Born in Niagara Falls, New York, Frasca earned a bachelor’s degree from the University of Michigan. While studying for his master’s degree in urban planning at the Massachusetts Institute of Technology, he was encouraged to move to Portland by the program’s dean, Pietro Belluschi, the architect for Reed’s Psychology Building (built for the biology department in 1948). Prior to his gig at MIT, Belluschi had been chief designer at the architectural office of A.E. Doyle—architect of many of Reed’s iconic buildings, including Eliot Hall and the Old Dorm Block.

“So in a sense Bob is a direct descendant of the continuum that created this campus,” says Towny Angell, director of facilities operations at Reed. “A.E. Doyle, Pietro Belluschi, and Bob Frasca, with very few exceptions, those three did it all.”

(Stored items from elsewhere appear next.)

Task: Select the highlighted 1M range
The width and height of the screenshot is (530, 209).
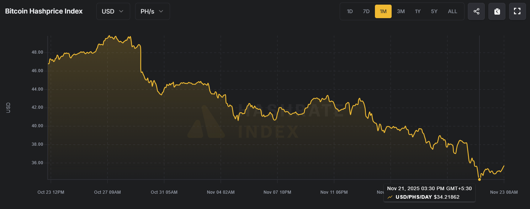Action: (x=383, y=11)
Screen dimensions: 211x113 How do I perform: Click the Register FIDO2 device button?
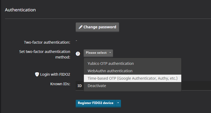pyautogui.click(x=96, y=103)

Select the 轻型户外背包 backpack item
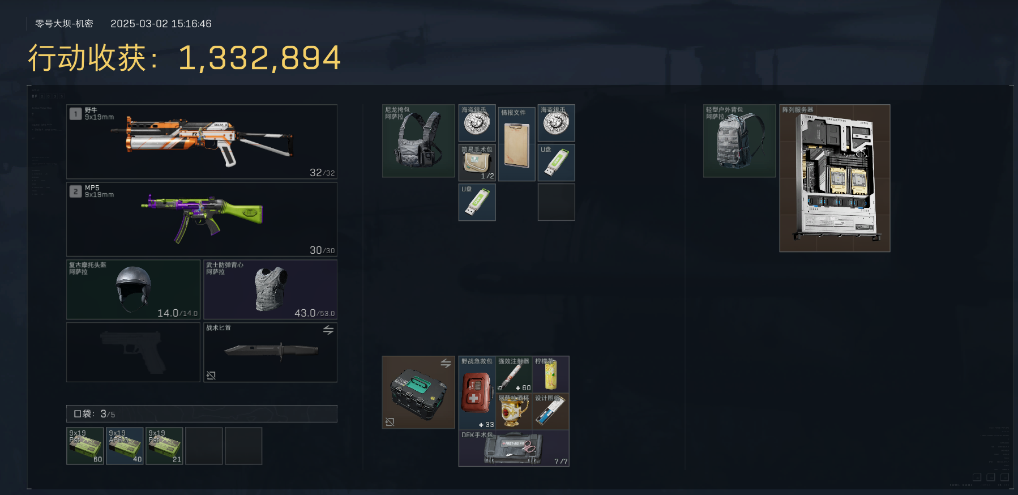point(739,141)
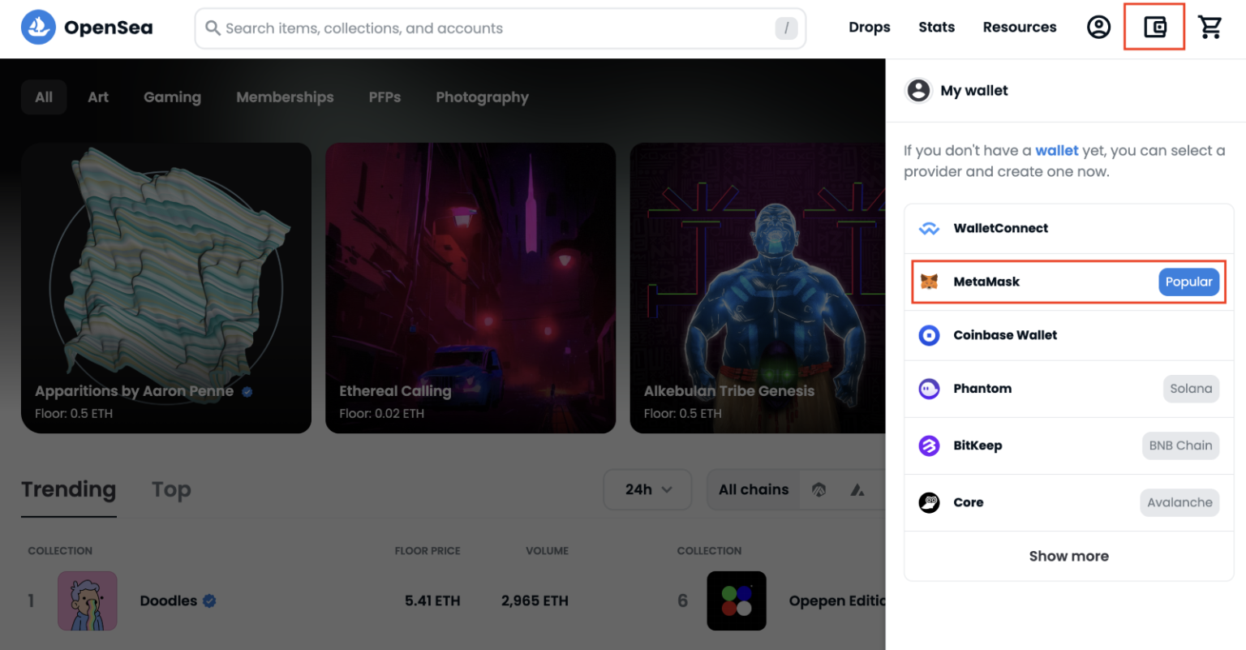This screenshot has width=1246, height=650.
Task: Toggle the All category filter
Action: (x=43, y=97)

Frasca moved to Portland in 1959 and began working at Wolff and Zimmer Architects and for the Portland Planning Commission. When he returned in 1966 following a fellowship tour of Europe, he cofounded ZGF with Norm Zimmer and Brooks Gunsul. Frasca’s buildings at Oregon Health & Science University, including Vollum Institute and Doernbecher Children’s Hospital, put ZGF on the map. He pioneered a holistic and humane approach to the design of research facilities and pediatric hospitals integrating nature, healing gardens, and art long before research proved their importance. Major projects followed including Fred Hutchinson Cancer Research Center in Seattle; National Institutes of Health Mark O. Hatfield Clinical Research Center, in Bethesda, Maryland; Mortimer B. Zuckerman Research Center at Memorial Sloan Kettering, in New York City; Dana Farber Yawkey Center for Cancer Care, in Boston; and Max Planck Institute for Neuroscience, in Jupiter, Florida.

The firm created impressive corporate headquarters for Intel, Microsoft, the U.S. Army Corps of Engineers Headquarters for the Seattle District, Cliff Bar in Emeryville, California, and Cascade Bicycle Club in Seattle. In 2016, the firm, which has offices in Portland, Seattle, Los Angeles, Washington DC, New York City, and Vancouver BC, was named as the best in the country by Architect, the official publication of the American Institute of Architects.

“Bob’s intelligent thoughtfulness, humility, and commitment to finding remarkable architectural solutions to clients’ needs matched to budgetary realities resulted in remarkable, lasting architecture,” says Angell. “He took an extreme personal interest in minute details that mattered, and on more than one occasion he said that Reed has a special place in his body of accomplishment. In all of those 30 years, we were the most consistent of his clients, and our projects were among just a handful of his favorite for design, process, and execution.”